Scientists are only beginning to do the research on how individual species of organisms might respond to increasing levels of ocean acidity as atmospheric levels of CO2 continue to rise. Will all species respond to ocean acidification in the same way? Will some species adapt and others not? Find out how scientists are trying to answer this question in a laboratory setting:
- Read the article Ocean Acidification: A Risky Shell Game. This article reviews the results of lab investigations on the effects of increasing ocean acidity on several different species of marine organisms.
- Explore the interactive embedded in the article. This interactive will help you understand the chemical relationship between carbon dioxide, shell-building, H+ ions, and ocean acidification.

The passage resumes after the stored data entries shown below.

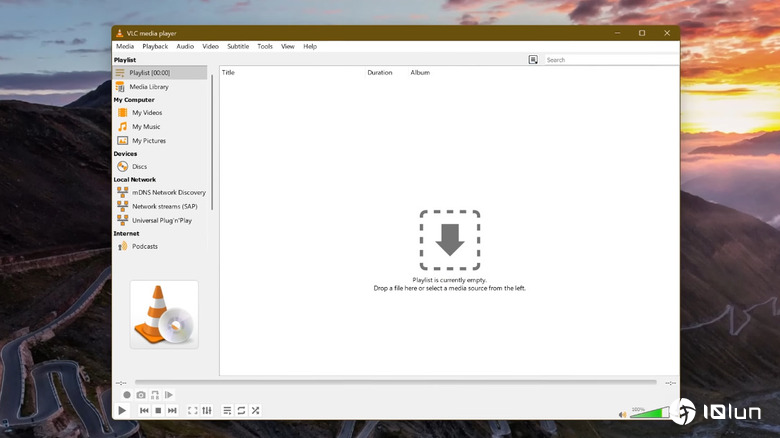
Task: Click the Stop playback icon
Action: coord(158,410)
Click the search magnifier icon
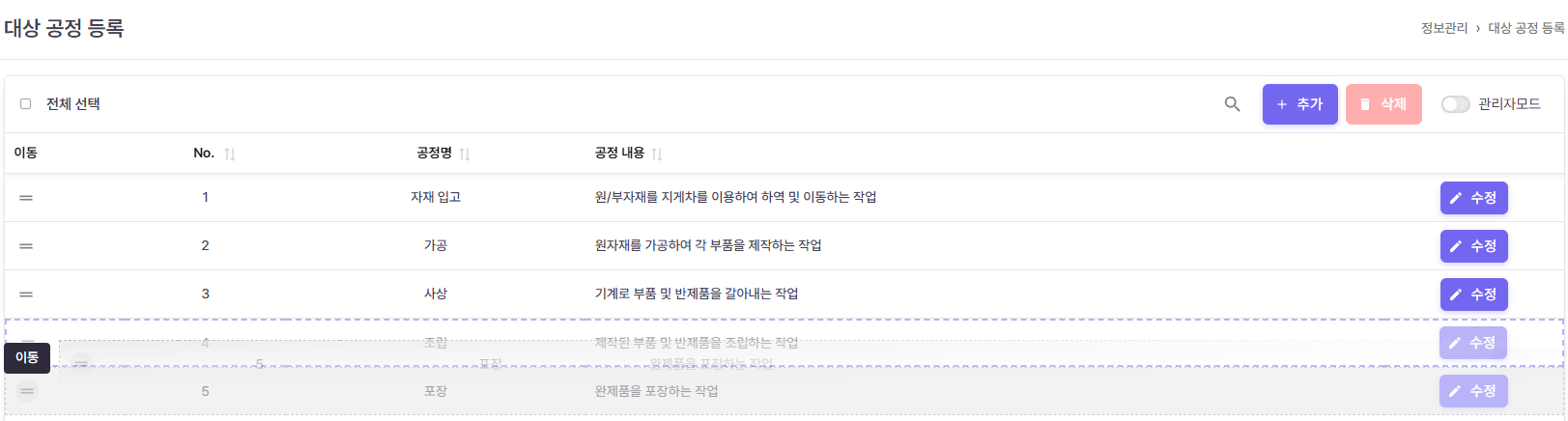This screenshot has width=1568, height=421. click(x=1232, y=104)
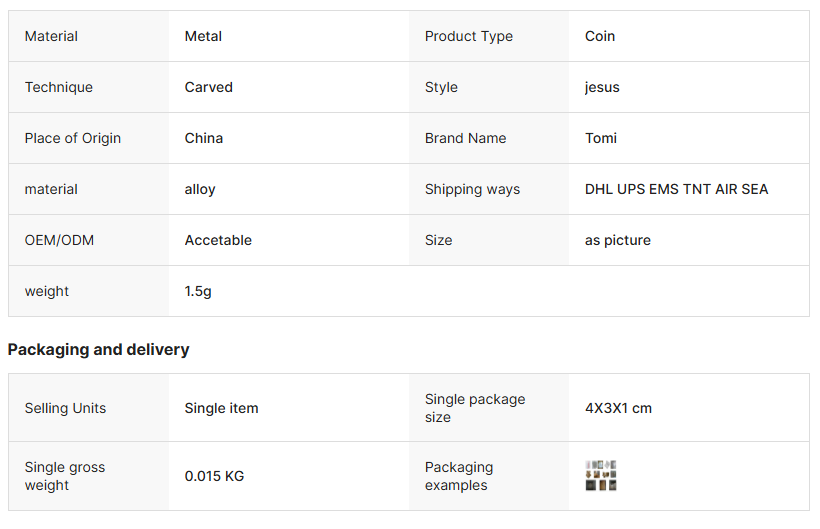The image size is (820, 529).
Task: Click the 'Single item' selling units value
Action: (221, 408)
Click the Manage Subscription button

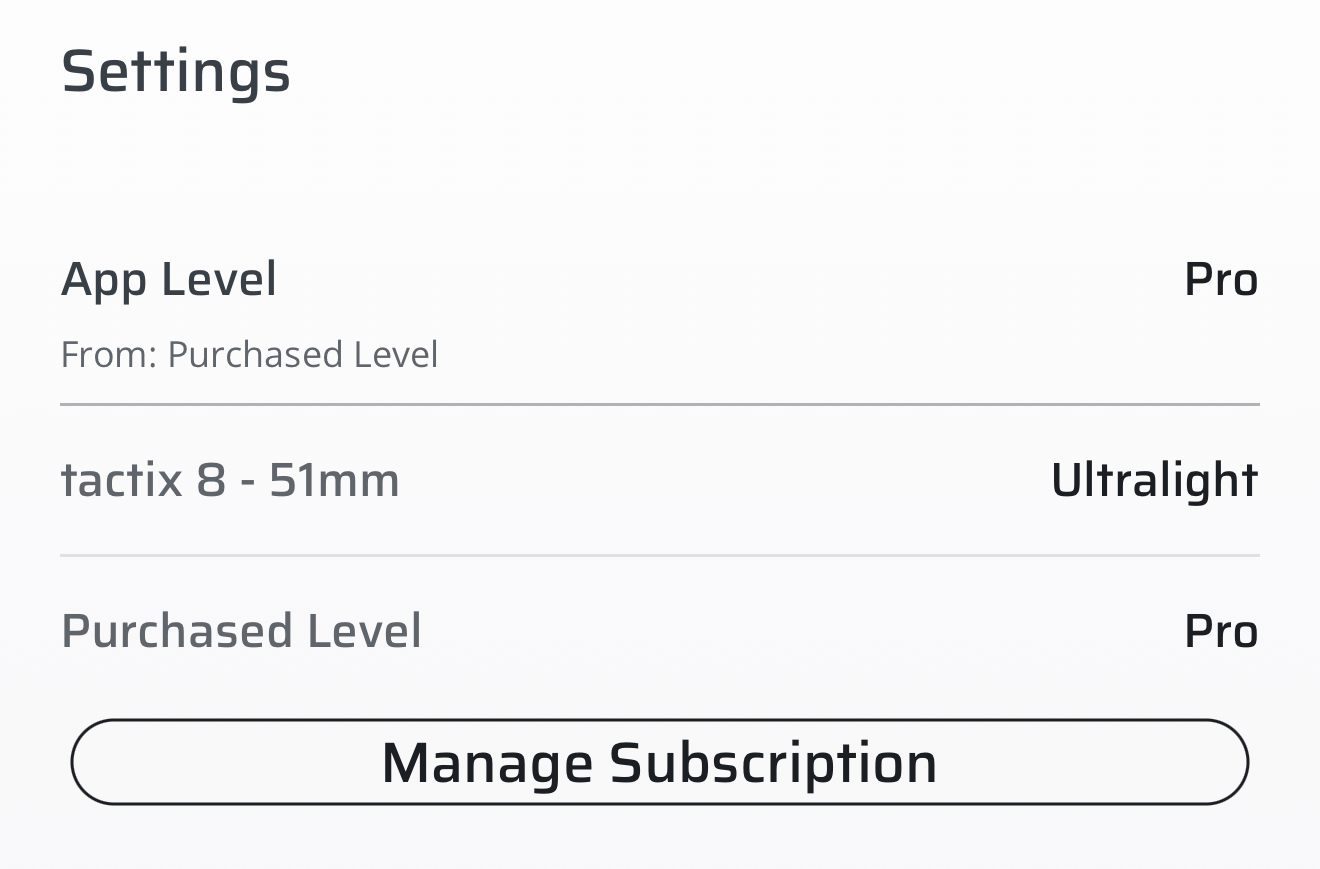point(659,762)
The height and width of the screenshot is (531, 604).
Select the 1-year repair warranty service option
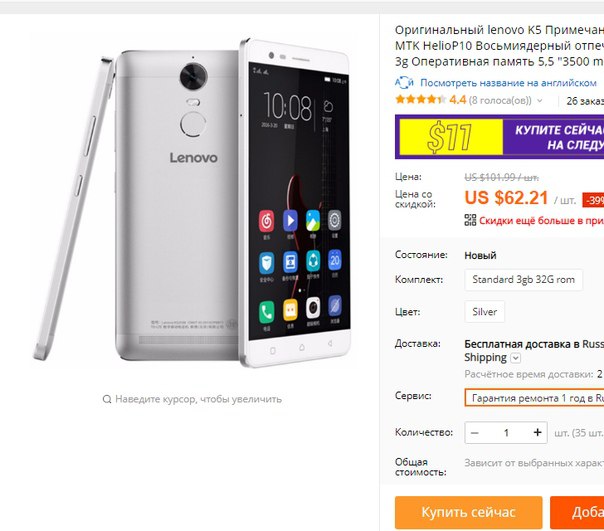pyautogui.click(x=534, y=398)
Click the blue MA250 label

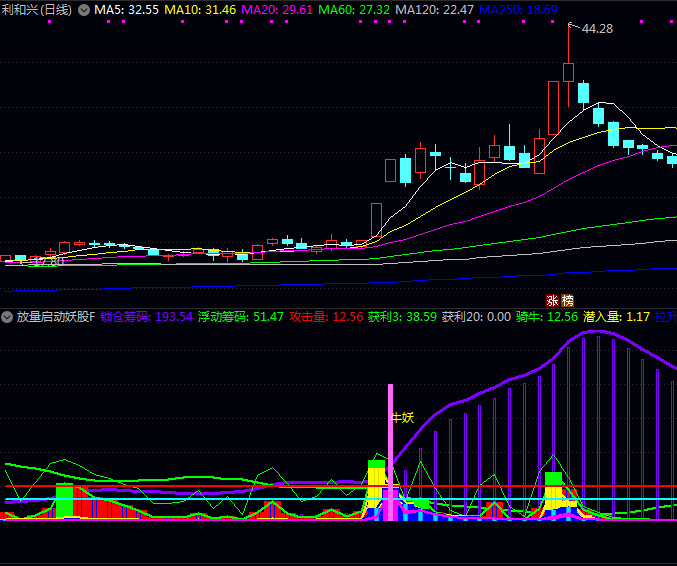pyautogui.click(x=518, y=9)
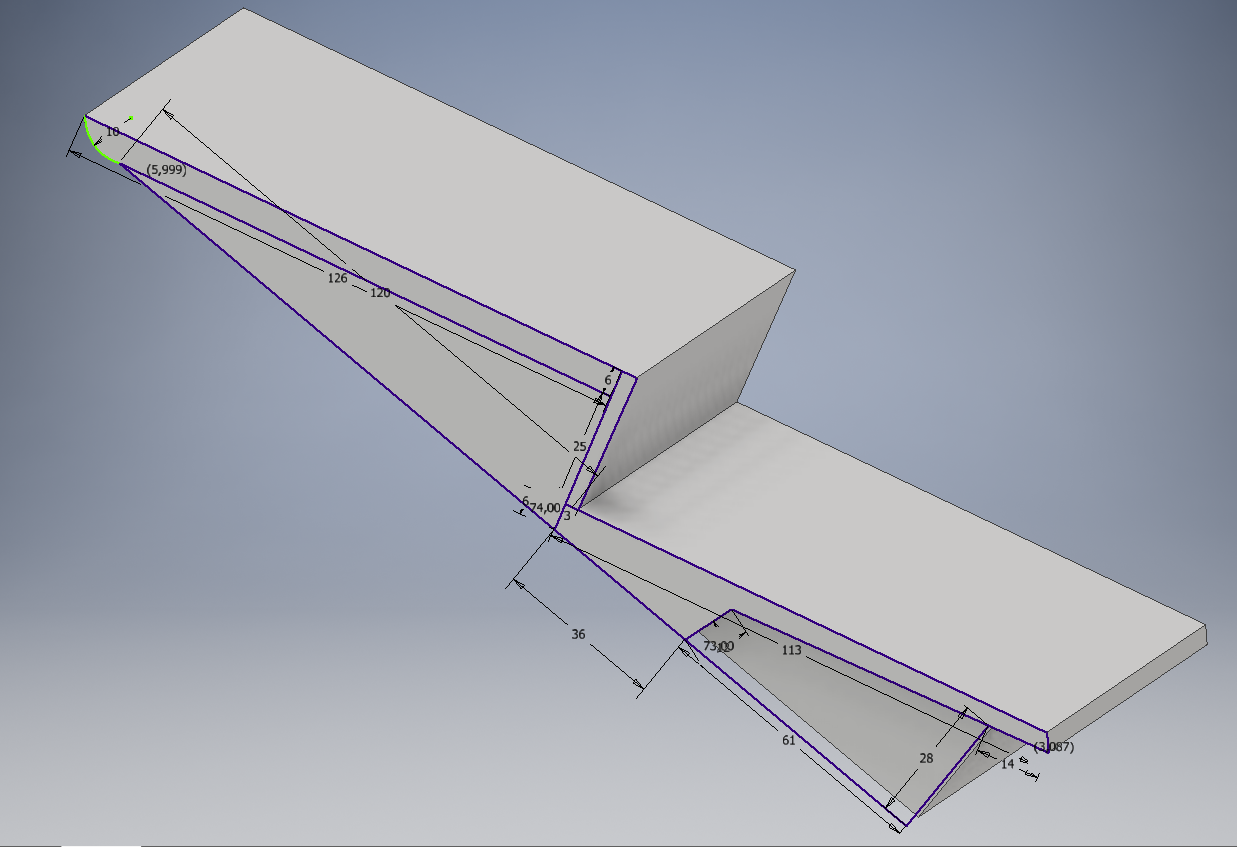The width and height of the screenshot is (1237, 847).
Task: Click the 28 dimension text
Action: pyautogui.click(x=925, y=758)
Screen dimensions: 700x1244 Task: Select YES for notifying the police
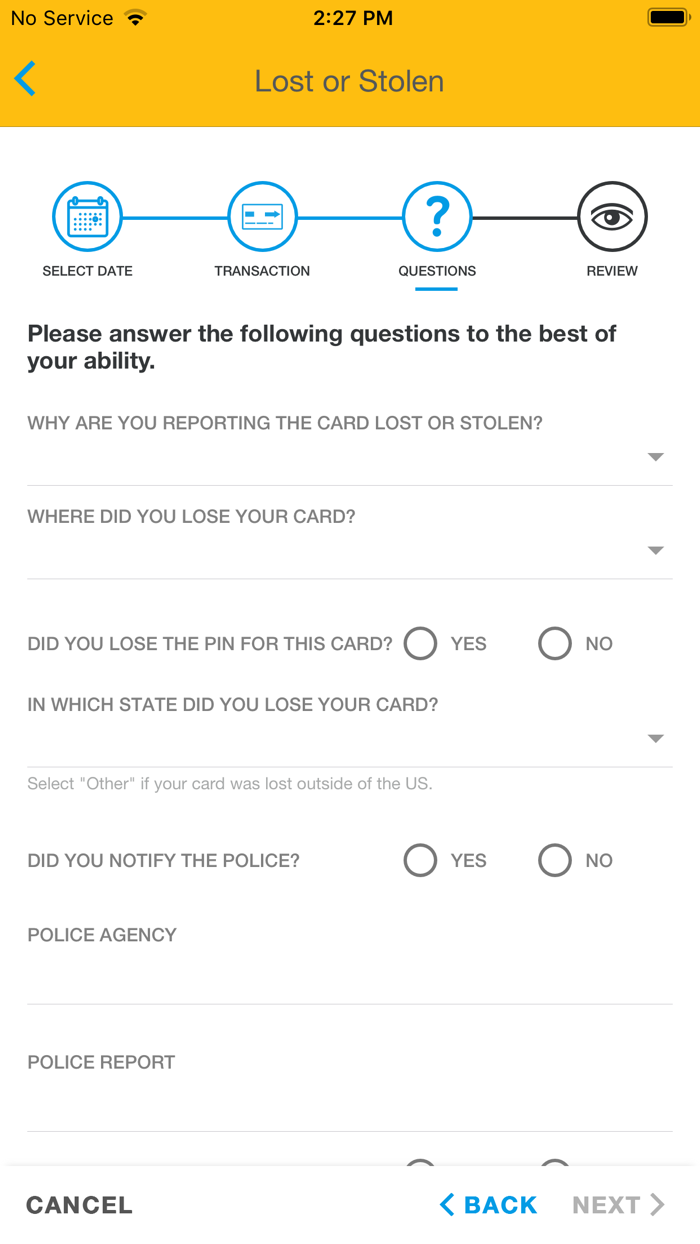tap(420, 860)
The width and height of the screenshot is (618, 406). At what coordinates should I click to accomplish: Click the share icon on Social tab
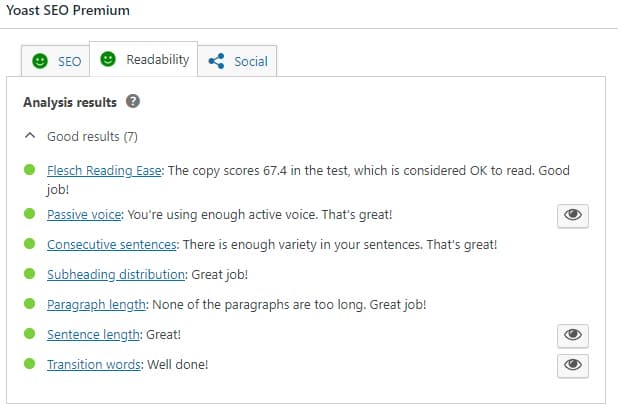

- As you read the article and explore the interactive, make note of the types of organisms they tested and how they responded to increasing amounts of CO2. Record them in the table your teacher gives you. Your teacher may decide to assign each group specific organisms.
- What levels of atmospheric CO2 did scientists expose the marine organisms to in their experimental design? Why did they choose these levels of atm CO2?
Researchers exposed the marine organisms to 400 ppm atm CO2 (current levels of CO2), 600 ppm CO2(predicted in a hundred years), 900 ppm CO2 (predicted in 200 years) and 2850 ppm (a very high level expected to dissolve shells). You now know that increased levels of CO2 in seawater will make the water more acidic. By bubbling different amounts of CO2into aquatic tanks with shelled marine organisms, researchers were able to create test environments with different pH values.
- Why do shell-builders have to pump H+ ions out from their tissues and back into seawater?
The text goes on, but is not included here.